La guerre est donc parfois un peu plus compliquée. Néanmoins, insiste J. Ping, « peut-on qualifier d’opération humanitaire et de guerre juste un tel déluge de bombes et de haine déversé sur de paisibles localités ? » (p. 102). D’abord, les bombes n’étaient pas larguées sur de « paisibles localités » mais sur des cibles militaires : cela ne veut pas dire qu’elles ne faisaient pas des victimes civiles, toujours trop nombreuses, mais il ne faut pas confondre les bombardements intentionnels et accidentels de civils [6]. Le Conseil des droits de l’homme de l’ONU « a établi que l’OTAN n’avait pas délibérément ciblé les civils en Libye », ce qui n’est pas le cas de Kadhafi [7].
Ensuite, refuser de qualifier un bombardement ou une guerre d’humanitaire ou de juste présume qu’il est injuste en soi d’utiliser la force armée, parce que cela tue des gens. Le problème de cet arrière-fond pacifiste est qu’il égalise toutes les guerres.
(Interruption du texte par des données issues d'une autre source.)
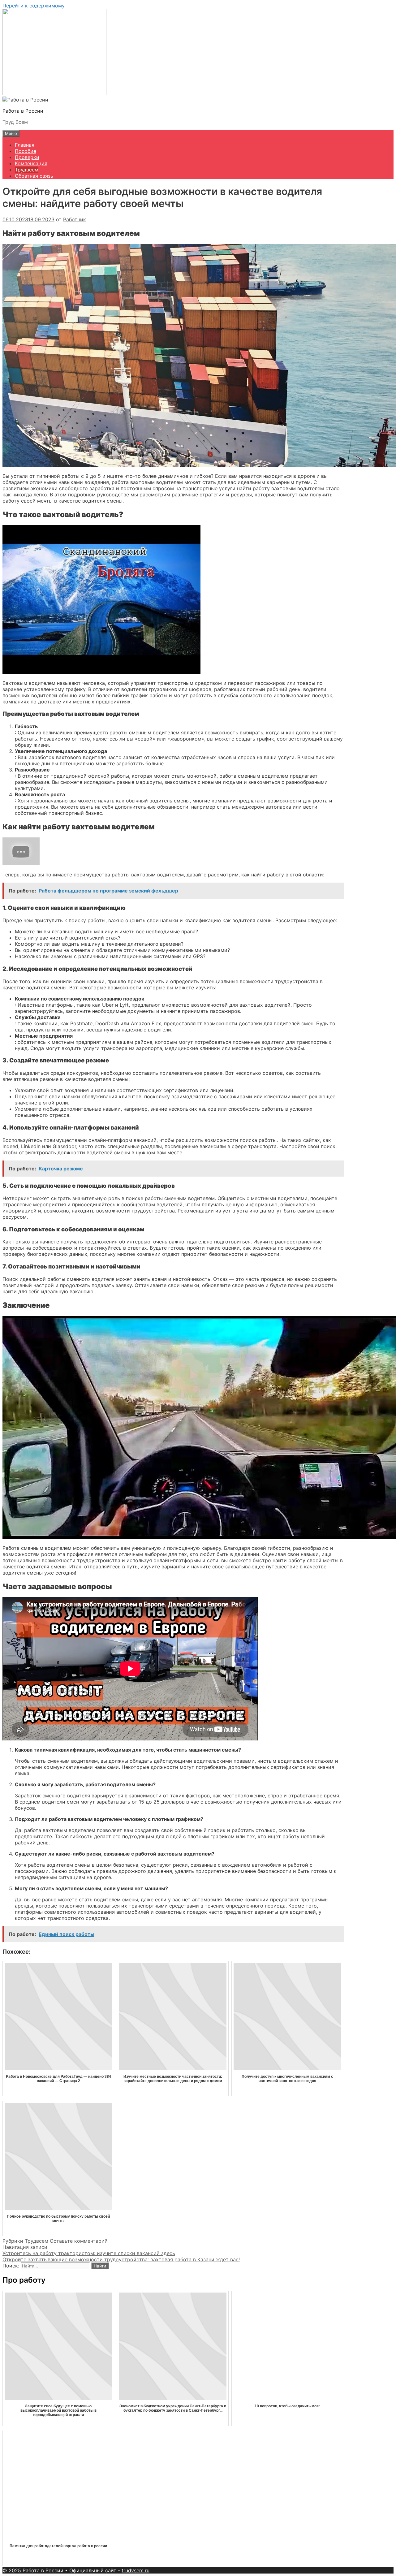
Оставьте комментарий (79, 2241)
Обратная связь (34, 176)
Je fais à J. Ping la même réponse qu’à Grégoire Chamayou qui, au sujet des drones, demandait « comment peut-on qualifier d’ "humanitaire" des procédés destinés à anéantir des vies humaines ? ». De la même manière que les armes peuvent être plus ou moins acceptables du point de vue humanitaire car plus ou moins discriminantes, sans quoi cela revient à égaliser une dague et une bombe nucléaire, les guerres peuvent être plus ou moins justes, en fonction de leur degré de conformité à une série de critères (autorité légitime, cause juste, intention droite, dernier recours, proportionnalité), et elles peuvent être conduites d’une manière plus ou moins humanitaire, en fonction de leur respect du droit international humanitaire qui régule les méthodes et moyens employés, sans quoi cela revient à égaliser toutes les guerres, et mettre sur le même pied l’intervention en Libye et les guerres de conquête hitlériennes, par exemple.
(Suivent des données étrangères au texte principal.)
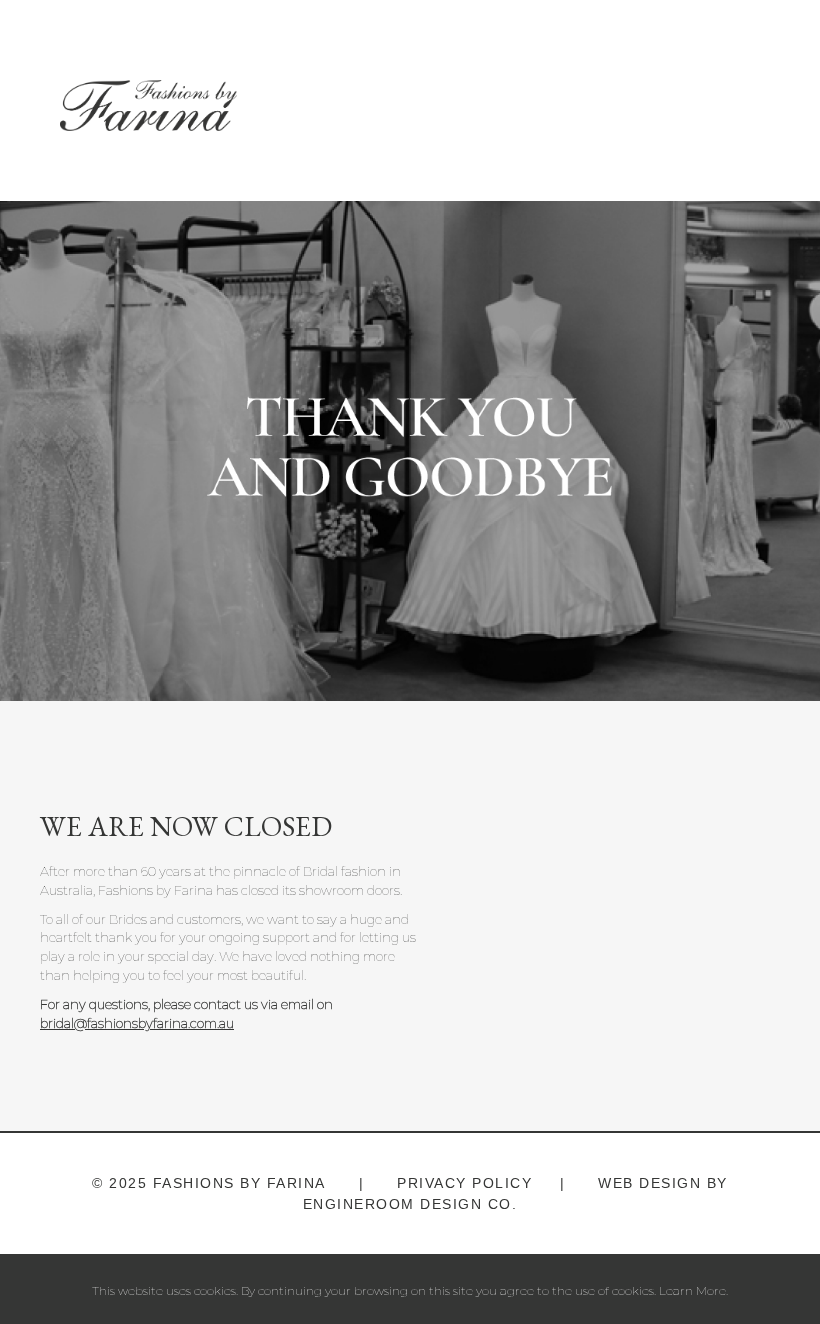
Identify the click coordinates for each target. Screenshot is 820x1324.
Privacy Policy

« Doit-on au nom de l’humanité commettre des crimes contre l’humanité ? Faut-il ajouter sans discernement des bombes aux bombes, des atrocités aux atrocités, des crimes de guerre aux crimes de guerre ? » demande encore J. Ping (p. 102). Outre que les intervenants en Libye n’ont pas commis de crime contre l’humanité – une expression qui a une définition précise (art. 7 du Statut de Rome) –, cette question est sophistique. Elle présume que répondre à la violence par la violence est toujours pire parce que les deux s’additionnent, alors que les situations dont on parle sont précisément celles dans lesquelles la violence de l’intervenant vise à mettre fin à celle de l’auteur des crimes initiaux.
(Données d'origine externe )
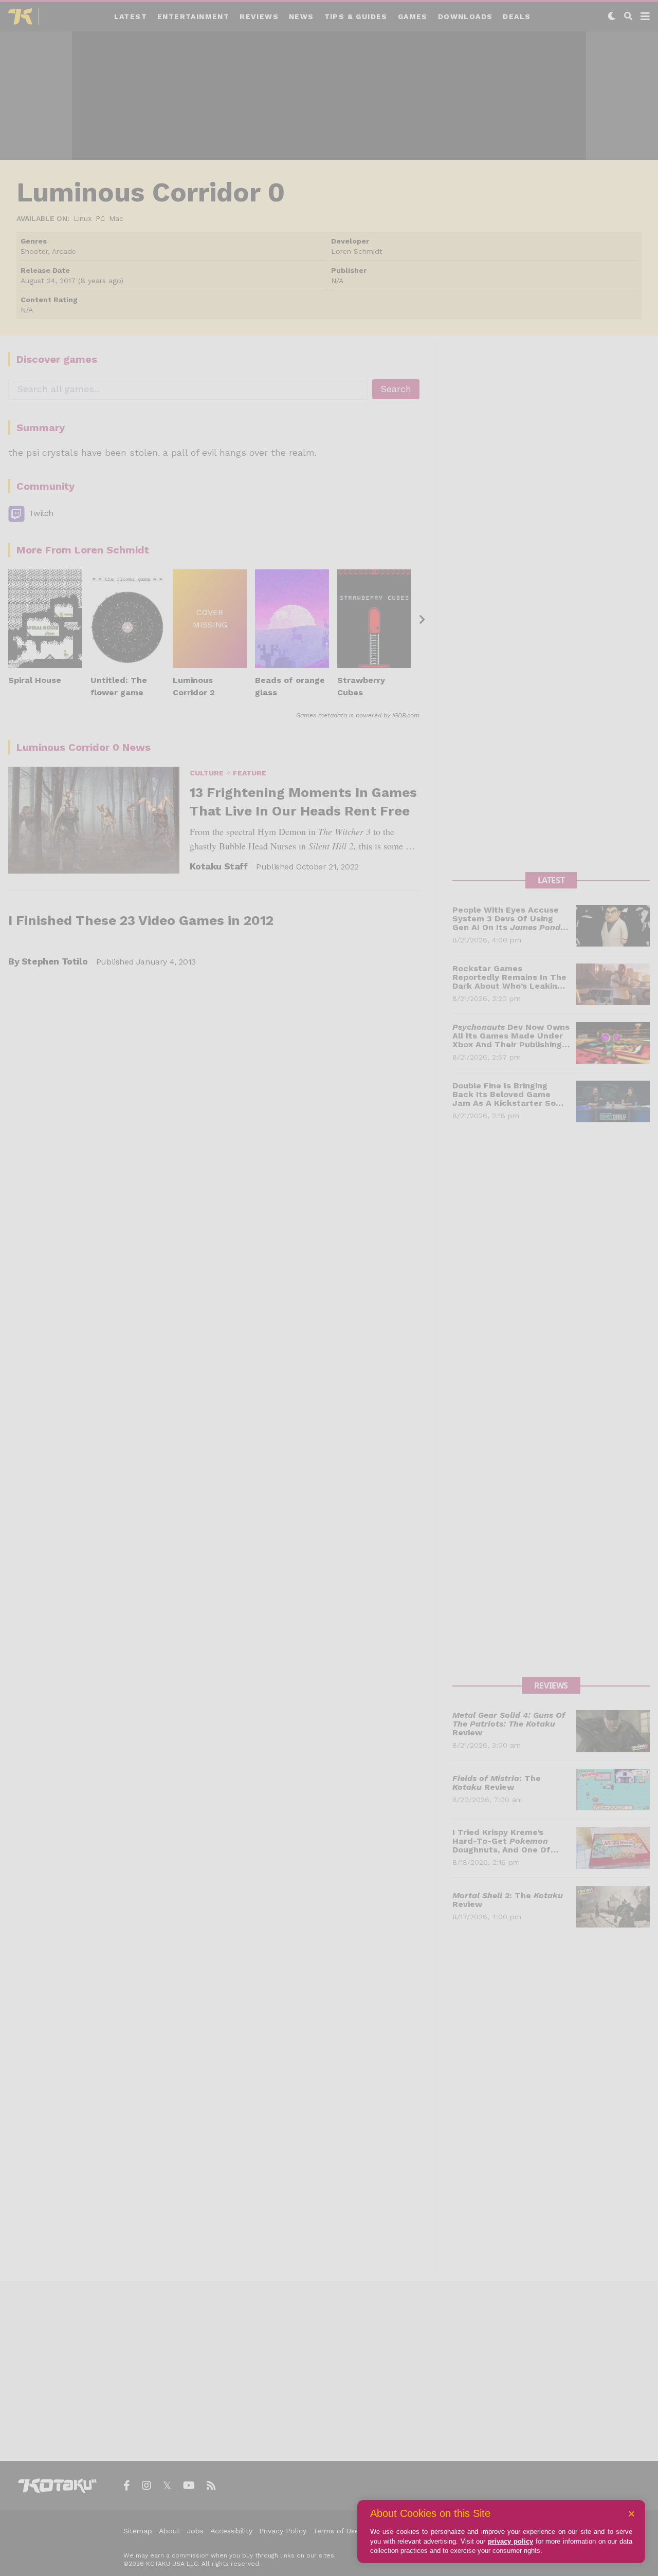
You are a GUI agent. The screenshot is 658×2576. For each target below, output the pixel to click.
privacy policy (510, 2541)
« Ajouter des bombes aux bombes » n’aboutit pas nécessairement à davantage de bombes, et de victimes, que si l’on n’avait rien fait, donc rien ajouté : nos bombes se sont certes ajoutées mais elles ont aussi arrêté celles de Kadhafi en Libye. Nos bombes ne se sont pas ajoutées, et donc n’ont pas arrêté celles de Bachar el-Assad en Syrie. Au bout du compte, la non-intervention en Syrie a déjà fait beaucoup plus de victimes que l’intervention en Libye. Il y a d’autres exemples : J. Ping citait aussi le Yémen comme un cas heureux de non-intervention ayant permis de « préserver autant que faire se peut la paix et trouver une solution qui ne plonge pas le pays dans le chaos » [8]. C’était trois semaines avant le début de la guerre civile yéménite.
L’UA était-elle sur le point de trouver une issue pacifique à la crise ?
J. Ping explique que, contrairement aux Occidentaux va-t-en-guerre, l’UA a eu la sagesse de donner une chance à la paix avec sa « feuille de route » adoptée dès le 10 mars 2011, « fixant les termes d’une transition et d’une transformation systémique qui visait à la fois à instaurer la démocratie, à assurer les droits de l’Homme et favoriser une sortie pacifique de crise » – transformer la Libye en Suisse d’Afrique du Nord, en somme, un objectif que l’auteur estime « réaliste et réalisable » (p. 109).
C’est pour le mettre en œuvre qu’une délégation de l’UA devait se rendre à Tripoli le 20 mars et à Benghazi le 21. Mais « les bombardements de l’OTAN débutèrent précisément et comme par hasard ce 20 mars » (p. 110). J. Ping accuse l’Occident de l’avoir « sournoisement empêché » de mettre en œuvre son plan (p. 114). N’écoutant que son courage, la délégation entreprend malgré tout sa mission dans un pays désormais en guerre, les 10-11 avril et, selon J. Ping, réussit à « persuader Kadhafi de renoncer de lui-même à ce qui lui restait encore de pouvoir » (p. 114) : « Kadhafi avait fini par accepter [de se retirer] » (p. 116).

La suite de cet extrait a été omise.